Task brief: Write out the material below again, line for line, without any images.
^^^^^^^^
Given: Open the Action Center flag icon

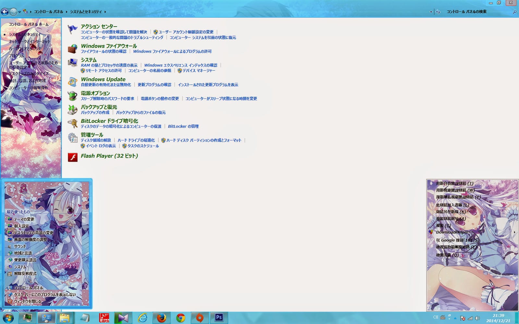Looking at the screenshot, I should (72, 29).

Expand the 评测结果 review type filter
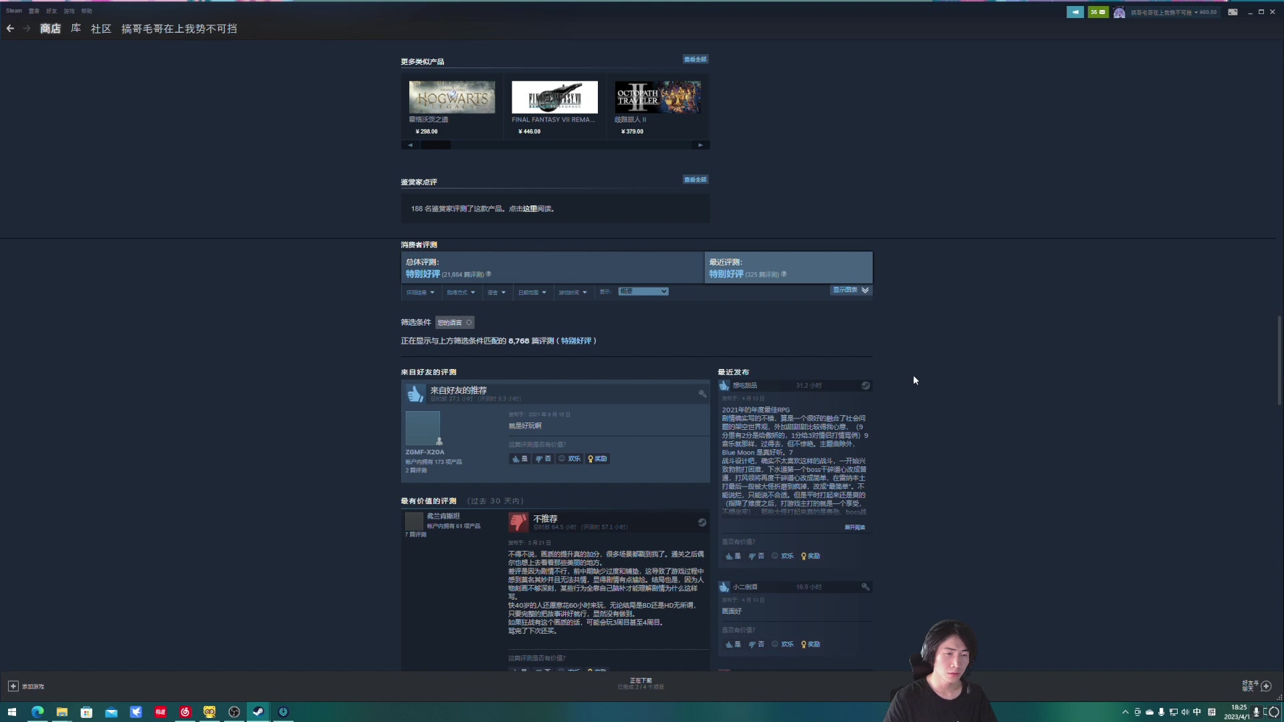[x=420, y=293]
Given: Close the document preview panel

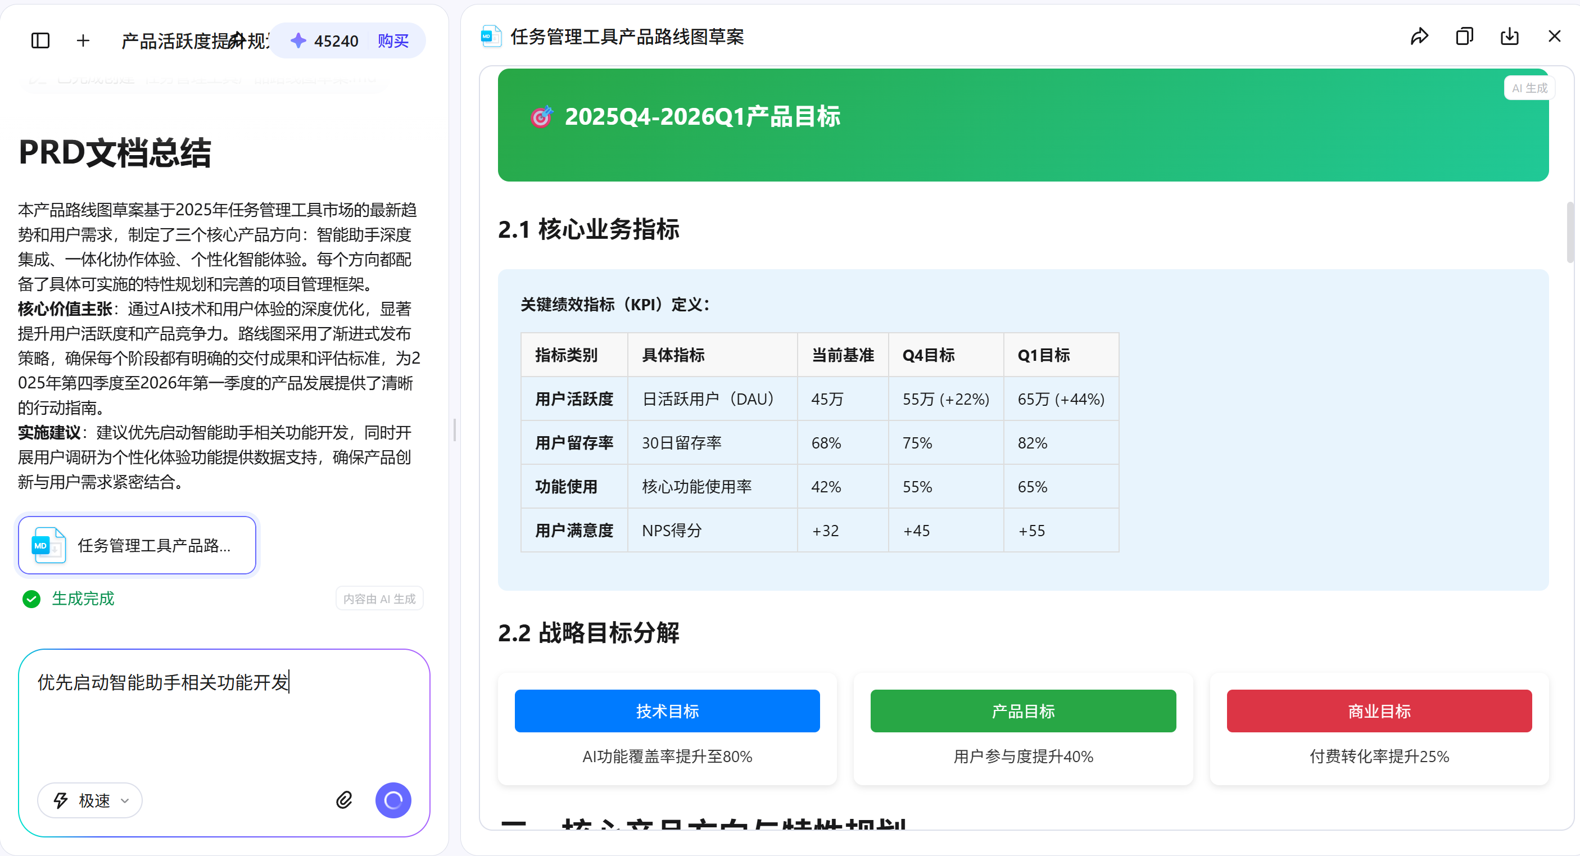Looking at the screenshot, I should (x=1554, y=37).
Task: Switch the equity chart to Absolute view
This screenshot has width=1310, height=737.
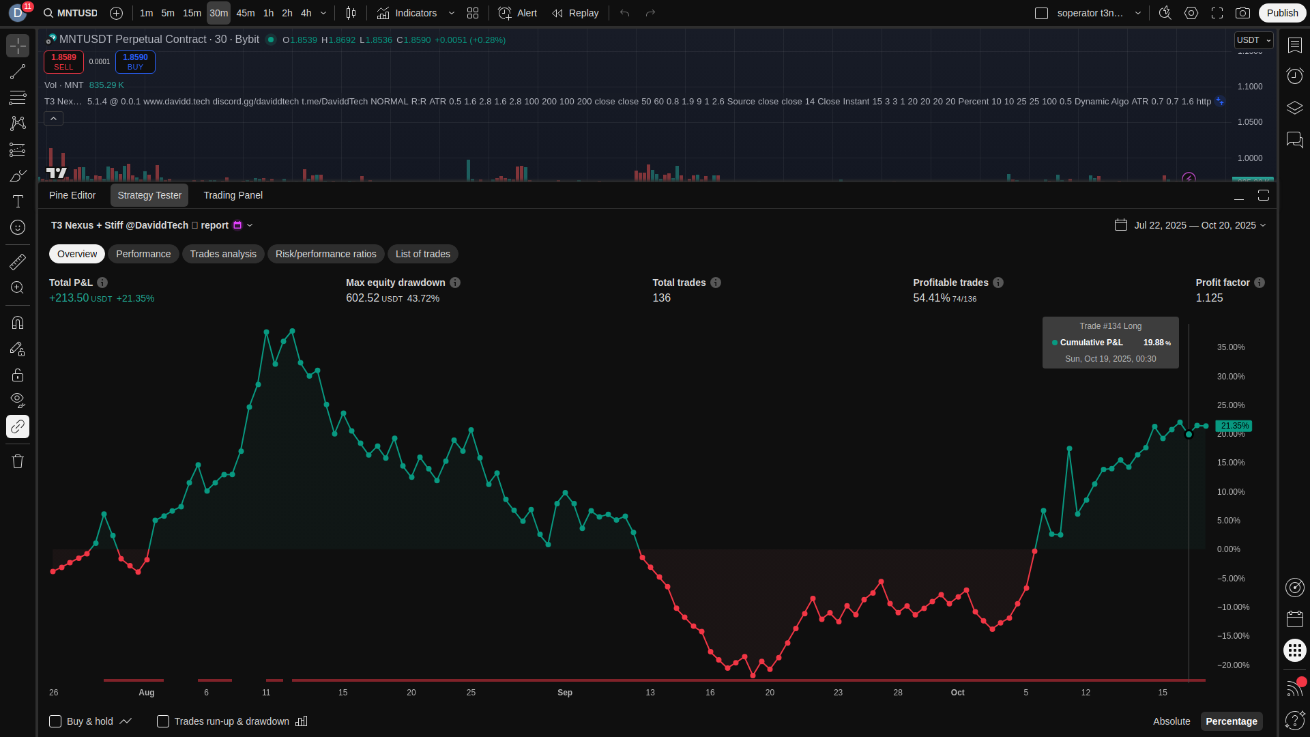Action: pyautogui.click(x=1171, y=721)
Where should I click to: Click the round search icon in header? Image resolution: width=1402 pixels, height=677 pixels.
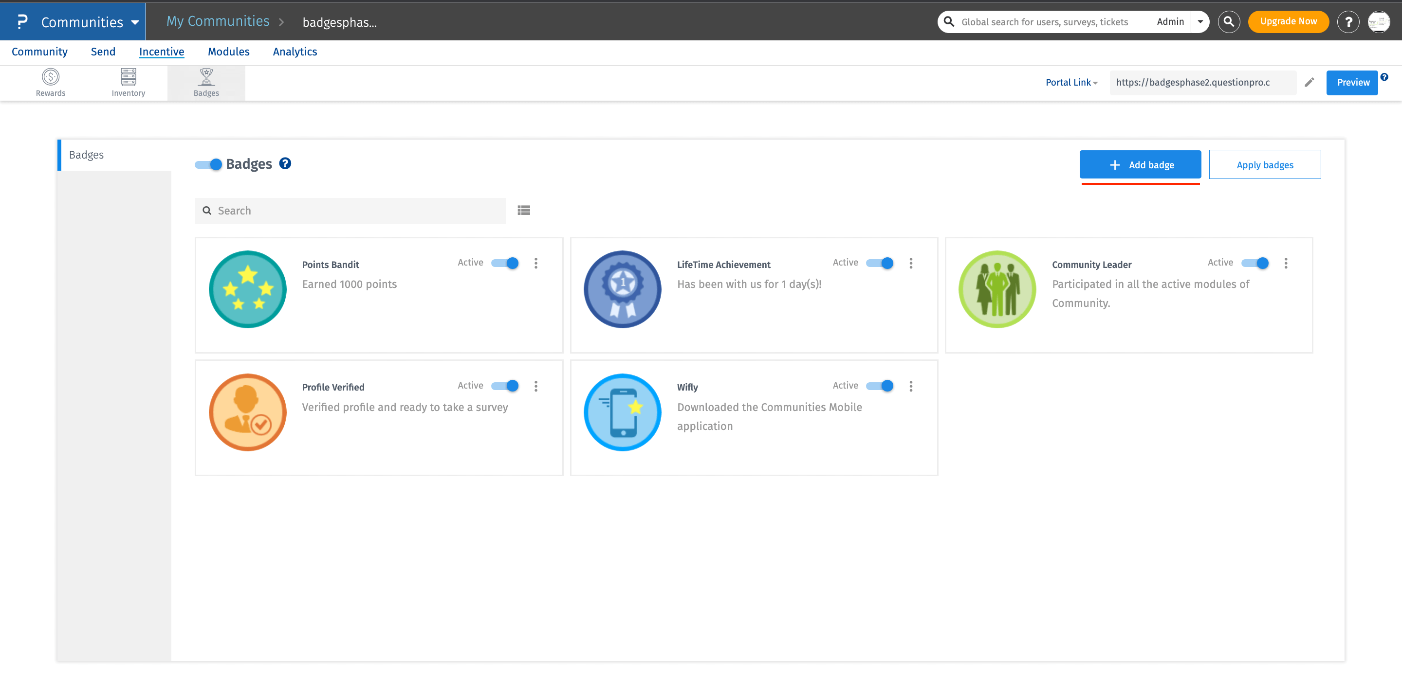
^^^^^^^^
Exercise solution:
Given: Open the Action Center flag icon

Looking at the screenshot, I should (72, 29).

Expand the 评测结果 review type filter
[x=420, y=293]
Given: Close the document preview panel

Looking at the screenshot, I should (x=1554, y=37).
Task: Switch the equity chart to Absolute view
This screenshot has width=1310, height=737.
Action: pyautogui.click(x=1171, y=721)
Where should I click to: Click the round search icon in header? Image resolution: width=1402 pixels, height=677 pixels.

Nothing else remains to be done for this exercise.